China should actively use investment effects of the Belt and Road (B&R) initiative, encouraging production capacity and capital to go global. Capitalizing on the advantages of building the B&R by helping enterprises go global can improve domestic industrial layouts and structure an optimal allocation of resources. It can also help countries along B&R routes to improve their industrial basis and industrial systems, and build a “value chain system with multiple circulations,” with China as the core producer.
 
Managing relationships between ODI and FDI is central to China’s high-quality economic development. We should leverage the power of international direct investment to help boost China’s value chain upgrade.
 
Capital factors in international investment require frequent cross-border flows, and thus recipient countries’ institutional environment is a key factor affecting FDI.
 
In terms of the domestic institutional improvement process, the rule of law should continue to be steadily promoted.

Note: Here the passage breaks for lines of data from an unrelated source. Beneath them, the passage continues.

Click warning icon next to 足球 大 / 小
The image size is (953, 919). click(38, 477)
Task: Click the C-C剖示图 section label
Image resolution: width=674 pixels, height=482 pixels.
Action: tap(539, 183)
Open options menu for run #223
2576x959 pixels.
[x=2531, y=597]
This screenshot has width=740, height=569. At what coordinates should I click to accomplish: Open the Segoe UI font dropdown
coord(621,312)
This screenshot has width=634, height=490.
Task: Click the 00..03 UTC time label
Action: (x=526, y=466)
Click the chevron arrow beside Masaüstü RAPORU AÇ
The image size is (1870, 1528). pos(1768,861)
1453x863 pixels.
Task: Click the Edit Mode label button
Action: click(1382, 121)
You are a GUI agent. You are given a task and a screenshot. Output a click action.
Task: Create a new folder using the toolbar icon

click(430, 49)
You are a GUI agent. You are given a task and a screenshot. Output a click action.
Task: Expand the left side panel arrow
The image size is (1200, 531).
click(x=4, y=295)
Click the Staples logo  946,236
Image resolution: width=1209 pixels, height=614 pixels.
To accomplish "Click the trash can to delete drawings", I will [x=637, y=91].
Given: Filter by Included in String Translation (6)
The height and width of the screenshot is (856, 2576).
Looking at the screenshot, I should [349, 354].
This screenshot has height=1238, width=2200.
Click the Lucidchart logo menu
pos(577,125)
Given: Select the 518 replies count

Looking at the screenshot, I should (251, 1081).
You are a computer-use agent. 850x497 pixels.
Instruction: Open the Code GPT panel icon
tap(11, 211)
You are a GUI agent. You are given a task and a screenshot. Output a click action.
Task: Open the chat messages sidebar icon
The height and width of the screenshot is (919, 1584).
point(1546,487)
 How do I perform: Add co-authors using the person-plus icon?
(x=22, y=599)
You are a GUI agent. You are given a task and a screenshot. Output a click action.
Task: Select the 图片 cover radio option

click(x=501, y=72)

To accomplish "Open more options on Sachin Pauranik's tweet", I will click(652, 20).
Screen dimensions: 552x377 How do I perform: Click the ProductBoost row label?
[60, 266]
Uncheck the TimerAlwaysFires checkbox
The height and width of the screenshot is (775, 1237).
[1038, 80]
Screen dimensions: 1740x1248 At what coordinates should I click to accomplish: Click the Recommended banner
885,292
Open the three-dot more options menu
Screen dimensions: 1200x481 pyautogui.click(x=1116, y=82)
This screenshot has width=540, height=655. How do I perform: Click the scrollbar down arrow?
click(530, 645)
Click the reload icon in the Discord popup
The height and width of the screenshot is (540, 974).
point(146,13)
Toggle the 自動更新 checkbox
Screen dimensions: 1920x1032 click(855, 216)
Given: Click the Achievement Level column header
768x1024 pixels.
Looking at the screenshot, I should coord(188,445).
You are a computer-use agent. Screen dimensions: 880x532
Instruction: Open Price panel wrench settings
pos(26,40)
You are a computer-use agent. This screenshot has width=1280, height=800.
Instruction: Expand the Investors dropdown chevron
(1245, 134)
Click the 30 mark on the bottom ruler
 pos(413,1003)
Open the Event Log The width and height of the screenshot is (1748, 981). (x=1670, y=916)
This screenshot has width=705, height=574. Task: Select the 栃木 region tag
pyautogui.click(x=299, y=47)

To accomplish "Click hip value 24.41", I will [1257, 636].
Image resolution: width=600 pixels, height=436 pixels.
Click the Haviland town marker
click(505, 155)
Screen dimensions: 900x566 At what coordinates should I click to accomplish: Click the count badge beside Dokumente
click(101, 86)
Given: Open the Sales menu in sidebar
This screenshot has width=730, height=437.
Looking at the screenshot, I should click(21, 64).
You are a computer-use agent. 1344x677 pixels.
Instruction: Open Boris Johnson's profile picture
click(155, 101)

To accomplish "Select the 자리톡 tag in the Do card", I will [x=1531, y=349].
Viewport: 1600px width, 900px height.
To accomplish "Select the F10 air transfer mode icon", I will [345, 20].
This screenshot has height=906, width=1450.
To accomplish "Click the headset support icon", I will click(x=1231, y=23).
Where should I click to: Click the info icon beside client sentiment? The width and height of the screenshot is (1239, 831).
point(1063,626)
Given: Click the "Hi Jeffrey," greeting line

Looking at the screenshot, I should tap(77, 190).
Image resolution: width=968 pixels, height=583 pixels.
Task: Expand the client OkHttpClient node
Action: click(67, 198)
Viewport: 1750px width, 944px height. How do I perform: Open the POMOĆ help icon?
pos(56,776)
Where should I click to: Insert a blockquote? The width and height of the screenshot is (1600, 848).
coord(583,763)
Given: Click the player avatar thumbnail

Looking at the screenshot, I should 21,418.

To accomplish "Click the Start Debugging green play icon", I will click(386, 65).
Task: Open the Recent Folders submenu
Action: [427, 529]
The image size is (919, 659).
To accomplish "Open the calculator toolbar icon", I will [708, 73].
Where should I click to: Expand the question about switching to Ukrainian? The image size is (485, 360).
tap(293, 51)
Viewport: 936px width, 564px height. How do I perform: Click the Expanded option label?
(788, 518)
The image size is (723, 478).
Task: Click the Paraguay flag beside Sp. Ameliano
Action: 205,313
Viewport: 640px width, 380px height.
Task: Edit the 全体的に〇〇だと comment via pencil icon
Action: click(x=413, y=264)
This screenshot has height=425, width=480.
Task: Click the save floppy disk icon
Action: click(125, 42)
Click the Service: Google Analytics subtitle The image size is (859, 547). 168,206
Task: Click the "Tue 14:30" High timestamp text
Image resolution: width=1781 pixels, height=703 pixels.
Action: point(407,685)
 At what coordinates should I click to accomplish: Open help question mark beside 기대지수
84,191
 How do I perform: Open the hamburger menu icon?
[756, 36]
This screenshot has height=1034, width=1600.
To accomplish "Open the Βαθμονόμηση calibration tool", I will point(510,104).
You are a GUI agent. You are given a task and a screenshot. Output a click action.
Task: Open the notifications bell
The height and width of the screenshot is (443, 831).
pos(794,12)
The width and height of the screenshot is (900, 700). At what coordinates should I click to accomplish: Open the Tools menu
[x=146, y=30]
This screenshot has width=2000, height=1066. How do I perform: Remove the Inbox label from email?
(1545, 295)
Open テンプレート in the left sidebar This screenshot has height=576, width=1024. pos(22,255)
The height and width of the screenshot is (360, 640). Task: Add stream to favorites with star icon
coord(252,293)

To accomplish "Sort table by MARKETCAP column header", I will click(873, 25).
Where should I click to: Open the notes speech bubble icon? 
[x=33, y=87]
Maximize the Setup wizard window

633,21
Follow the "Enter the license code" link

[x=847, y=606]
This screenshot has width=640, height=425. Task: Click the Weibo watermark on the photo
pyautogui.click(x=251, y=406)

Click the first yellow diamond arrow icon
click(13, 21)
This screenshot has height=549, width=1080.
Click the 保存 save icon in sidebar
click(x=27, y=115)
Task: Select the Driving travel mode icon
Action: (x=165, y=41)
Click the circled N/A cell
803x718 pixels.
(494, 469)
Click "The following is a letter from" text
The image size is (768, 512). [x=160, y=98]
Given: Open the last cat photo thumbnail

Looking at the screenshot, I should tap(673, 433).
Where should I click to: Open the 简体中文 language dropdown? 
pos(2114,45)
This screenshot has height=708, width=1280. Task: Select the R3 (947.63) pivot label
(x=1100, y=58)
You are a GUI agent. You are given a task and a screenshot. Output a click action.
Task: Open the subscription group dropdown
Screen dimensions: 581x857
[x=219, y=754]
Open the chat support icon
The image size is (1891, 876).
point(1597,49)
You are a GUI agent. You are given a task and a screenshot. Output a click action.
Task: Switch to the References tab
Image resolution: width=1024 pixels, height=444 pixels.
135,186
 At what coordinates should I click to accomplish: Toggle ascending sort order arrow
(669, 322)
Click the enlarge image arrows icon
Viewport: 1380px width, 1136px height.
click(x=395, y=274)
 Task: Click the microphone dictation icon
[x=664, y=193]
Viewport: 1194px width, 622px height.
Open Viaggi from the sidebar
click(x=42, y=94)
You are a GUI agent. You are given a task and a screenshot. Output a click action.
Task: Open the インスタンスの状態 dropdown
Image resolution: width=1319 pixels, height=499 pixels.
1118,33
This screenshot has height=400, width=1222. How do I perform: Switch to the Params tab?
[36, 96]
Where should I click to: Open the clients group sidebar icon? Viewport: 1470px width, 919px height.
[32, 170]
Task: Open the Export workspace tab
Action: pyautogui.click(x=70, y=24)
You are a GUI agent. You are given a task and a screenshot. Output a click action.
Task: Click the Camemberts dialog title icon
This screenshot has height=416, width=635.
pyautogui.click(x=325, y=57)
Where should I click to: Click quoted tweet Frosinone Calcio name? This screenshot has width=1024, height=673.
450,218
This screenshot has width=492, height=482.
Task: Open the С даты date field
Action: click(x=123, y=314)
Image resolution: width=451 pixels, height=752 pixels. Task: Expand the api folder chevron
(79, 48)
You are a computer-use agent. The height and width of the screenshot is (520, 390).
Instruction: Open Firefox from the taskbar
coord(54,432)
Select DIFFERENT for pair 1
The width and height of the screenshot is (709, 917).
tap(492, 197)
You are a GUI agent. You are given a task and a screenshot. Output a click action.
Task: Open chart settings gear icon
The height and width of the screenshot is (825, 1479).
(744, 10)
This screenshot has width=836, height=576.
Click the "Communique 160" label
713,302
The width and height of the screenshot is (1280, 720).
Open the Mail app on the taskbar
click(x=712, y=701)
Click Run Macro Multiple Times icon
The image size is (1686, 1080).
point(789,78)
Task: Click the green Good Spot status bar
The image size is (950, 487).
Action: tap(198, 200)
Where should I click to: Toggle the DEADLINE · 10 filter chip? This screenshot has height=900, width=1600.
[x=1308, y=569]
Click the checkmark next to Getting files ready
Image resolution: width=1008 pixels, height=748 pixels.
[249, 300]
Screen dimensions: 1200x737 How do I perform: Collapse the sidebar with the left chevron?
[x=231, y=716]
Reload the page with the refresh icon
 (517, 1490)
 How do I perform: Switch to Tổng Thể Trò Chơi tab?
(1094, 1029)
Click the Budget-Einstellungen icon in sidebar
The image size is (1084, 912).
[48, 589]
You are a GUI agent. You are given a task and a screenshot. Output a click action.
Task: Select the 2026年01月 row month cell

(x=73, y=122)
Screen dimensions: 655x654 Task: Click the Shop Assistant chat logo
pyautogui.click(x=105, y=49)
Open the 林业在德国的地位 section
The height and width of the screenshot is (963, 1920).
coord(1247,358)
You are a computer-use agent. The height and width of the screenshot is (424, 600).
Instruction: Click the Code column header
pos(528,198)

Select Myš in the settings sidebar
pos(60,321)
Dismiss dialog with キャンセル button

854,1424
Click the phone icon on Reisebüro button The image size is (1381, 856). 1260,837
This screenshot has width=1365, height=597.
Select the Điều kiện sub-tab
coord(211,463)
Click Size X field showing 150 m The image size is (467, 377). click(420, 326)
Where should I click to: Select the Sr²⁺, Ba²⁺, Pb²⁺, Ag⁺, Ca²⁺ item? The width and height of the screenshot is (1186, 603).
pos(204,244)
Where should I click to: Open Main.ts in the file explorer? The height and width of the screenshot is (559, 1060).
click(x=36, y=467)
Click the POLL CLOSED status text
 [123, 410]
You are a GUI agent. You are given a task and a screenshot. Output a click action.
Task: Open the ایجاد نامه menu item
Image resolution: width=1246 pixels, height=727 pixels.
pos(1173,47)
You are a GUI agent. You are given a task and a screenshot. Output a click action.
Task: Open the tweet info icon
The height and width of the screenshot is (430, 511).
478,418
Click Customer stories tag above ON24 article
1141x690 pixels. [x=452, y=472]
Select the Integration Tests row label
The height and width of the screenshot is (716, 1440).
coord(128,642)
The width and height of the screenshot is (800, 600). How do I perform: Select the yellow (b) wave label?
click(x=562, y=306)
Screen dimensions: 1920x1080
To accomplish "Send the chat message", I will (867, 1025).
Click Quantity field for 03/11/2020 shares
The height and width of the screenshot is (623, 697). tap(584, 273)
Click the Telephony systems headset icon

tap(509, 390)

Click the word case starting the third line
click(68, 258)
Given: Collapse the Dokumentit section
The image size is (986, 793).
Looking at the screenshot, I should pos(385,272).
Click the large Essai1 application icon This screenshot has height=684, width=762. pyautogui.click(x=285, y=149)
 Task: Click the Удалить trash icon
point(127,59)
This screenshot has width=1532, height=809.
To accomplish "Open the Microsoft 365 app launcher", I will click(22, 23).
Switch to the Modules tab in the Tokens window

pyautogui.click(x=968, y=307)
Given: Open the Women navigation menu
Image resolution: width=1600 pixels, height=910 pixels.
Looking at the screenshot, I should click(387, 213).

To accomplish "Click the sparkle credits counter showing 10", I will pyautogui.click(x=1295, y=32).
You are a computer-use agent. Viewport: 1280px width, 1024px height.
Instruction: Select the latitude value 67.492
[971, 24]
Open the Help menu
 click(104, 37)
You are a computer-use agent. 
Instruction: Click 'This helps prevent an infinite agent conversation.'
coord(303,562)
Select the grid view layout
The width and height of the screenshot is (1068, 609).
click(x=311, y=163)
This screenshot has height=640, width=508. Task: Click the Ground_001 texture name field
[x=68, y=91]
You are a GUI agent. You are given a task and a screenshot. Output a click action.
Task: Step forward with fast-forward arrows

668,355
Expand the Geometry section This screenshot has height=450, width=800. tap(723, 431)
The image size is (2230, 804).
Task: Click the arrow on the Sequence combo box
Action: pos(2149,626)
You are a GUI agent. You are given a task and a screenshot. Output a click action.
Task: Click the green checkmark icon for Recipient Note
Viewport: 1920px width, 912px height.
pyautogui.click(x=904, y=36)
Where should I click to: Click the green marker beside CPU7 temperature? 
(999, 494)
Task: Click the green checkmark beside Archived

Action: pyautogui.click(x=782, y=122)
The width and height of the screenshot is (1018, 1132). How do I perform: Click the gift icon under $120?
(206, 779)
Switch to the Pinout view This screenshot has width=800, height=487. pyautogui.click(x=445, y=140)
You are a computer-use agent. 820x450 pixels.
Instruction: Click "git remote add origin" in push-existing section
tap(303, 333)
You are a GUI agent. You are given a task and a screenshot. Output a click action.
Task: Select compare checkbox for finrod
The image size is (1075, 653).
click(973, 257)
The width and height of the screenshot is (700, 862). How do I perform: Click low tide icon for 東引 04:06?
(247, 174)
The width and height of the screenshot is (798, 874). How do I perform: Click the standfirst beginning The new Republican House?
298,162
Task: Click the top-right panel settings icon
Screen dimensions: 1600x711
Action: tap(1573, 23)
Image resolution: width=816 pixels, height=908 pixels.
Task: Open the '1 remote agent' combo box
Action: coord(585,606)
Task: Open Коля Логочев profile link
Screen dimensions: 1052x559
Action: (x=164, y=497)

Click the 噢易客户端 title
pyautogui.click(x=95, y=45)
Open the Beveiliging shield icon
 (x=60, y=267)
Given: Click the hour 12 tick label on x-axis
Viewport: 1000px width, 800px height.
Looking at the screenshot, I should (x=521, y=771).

It should also introduce a penalty mechanism for legal violations, improve the mechanism for foreign enterprises to defend their investment rights, open up communication channels between foreign investors and local governments, and effectively and efficiently protect the rights and interests of foreign investors. Only by continuously improving government efficiency and transparency can the institutional cost of investment be gradually reduced, improving the market’s efficiency of resource allocation and promoting the optimization of industrial structure and high-quality economic development.
 
In summary, by changing the preferences of capital factors, optimizing industrial layouts, and enhancing institutional guarantees, China’s bidirectional investment should fully leverage technology spillover effects, reverse technology spillover effects, and demonstration effects, to achieve a continuous upgrading in GVCs, based on high-tech industries and driven by innovation.
 
China should optimize the structure of bidirectional investment, and drive the improvement and upgrade of the domestic industrial chain system by attracting high-quality foreign investment and promoting high-tech outward investment.
 
Huang Xinfei is a professor from the International School of Business and Finance at Sun Yat-sen University.